Stored items:
[Start of section]

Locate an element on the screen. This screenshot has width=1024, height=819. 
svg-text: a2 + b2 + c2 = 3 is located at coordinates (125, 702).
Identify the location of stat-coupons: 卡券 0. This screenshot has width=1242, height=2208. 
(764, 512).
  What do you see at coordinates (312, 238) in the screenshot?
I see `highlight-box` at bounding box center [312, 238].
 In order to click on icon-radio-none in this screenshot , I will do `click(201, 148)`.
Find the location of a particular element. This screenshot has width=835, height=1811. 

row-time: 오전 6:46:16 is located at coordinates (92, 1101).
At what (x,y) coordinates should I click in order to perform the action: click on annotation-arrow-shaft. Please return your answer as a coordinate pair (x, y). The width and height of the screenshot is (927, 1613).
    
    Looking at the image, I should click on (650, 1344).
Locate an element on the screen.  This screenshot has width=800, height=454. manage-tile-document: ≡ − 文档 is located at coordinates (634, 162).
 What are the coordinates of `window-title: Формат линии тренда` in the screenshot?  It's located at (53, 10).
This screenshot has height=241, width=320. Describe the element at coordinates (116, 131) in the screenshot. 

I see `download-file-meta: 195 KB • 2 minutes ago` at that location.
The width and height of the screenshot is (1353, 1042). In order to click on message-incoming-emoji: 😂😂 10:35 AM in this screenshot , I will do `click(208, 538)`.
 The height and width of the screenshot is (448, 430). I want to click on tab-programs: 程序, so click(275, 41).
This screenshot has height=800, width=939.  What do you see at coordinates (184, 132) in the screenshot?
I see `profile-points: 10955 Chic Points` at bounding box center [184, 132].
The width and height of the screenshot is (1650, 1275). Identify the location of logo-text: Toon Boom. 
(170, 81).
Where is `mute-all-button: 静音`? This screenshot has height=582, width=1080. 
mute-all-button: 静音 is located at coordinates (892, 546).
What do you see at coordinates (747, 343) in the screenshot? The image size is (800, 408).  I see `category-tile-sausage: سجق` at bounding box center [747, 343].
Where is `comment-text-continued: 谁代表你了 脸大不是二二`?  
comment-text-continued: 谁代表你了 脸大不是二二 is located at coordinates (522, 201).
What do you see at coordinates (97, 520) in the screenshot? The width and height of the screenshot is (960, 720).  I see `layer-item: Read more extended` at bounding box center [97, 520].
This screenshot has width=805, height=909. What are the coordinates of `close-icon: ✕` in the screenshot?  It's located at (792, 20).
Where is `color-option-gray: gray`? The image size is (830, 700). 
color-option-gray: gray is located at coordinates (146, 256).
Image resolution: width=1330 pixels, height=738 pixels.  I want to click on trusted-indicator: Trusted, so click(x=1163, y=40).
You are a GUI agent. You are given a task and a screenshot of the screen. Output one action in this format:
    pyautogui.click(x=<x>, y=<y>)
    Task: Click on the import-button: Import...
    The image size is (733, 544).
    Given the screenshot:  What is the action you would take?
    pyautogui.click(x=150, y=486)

[End of section]

◆ **TASK TO CARRY OUT**: Copy word for word the part of the lines that opens with the first line and closes with the line containing "center [184, 132].", including both of those lines.

◆ **SOLVED PROBLEM**:
Locate an element on the screen. This screenshot has width=1024, height=819. 
svg-text: a2 + b2 + c2 = 3 is located at coordinates (125, 702).
Identify the location of stat-coupons: 卡券 0. This screenshot has width=1242, height=2208. 
(764, 512).
  What do you see at coordinates (312, 238) in the screenshot?
I see `highlight-box` at bounding box center [312, 238].
 In order to click on icon-radio-none in this screenshot , I will do `click(201, 148)`.
Find the location of a particular element. This screenshot has width=835, height=1811. 

row-time: 오전 6:46:16 is located at coordinates (92, 1101).
At what (x,y) coordinates should I click in order to perform the action: click on annotation-arrow-shaft. Please return your answer as a coordinate pair (x, y). The width and height of the screenshot is (927, 1613).
    
    Looking at the image, I should click on (650, 1344).
Locate an element on the screen.  This screenshot has width=800, height=454. manage-tile-document: ≡ − 文档 is located at coordinates (634, 162).
 What are the coordinates of `window-title: Формат линии тренда` in the screenshot?  It's located at (53, 10).
This screenshot has height=241, width=320. Describe the element at coordinates (116, 131) in the screenshot. 

I see `download-file-meta: 195 KB • 2 minutes ago` at that location.
The width and height of the screenshot is (1353, 1042). In order to click on message-incoming-emoji: 😂😂 10:35 AM in this screenshot , I will do `click(208, 538)`.
 The height and width of the screenshot is (448, 430). I want to click on tab-programs: 程序, so click(275, 41).
This screenshot has height=800, width=939.  What do you see at coordinates (184, 132) in the screenshot?
I see `profile-points: 10955 Chic Points` at bounding box center [184, 132].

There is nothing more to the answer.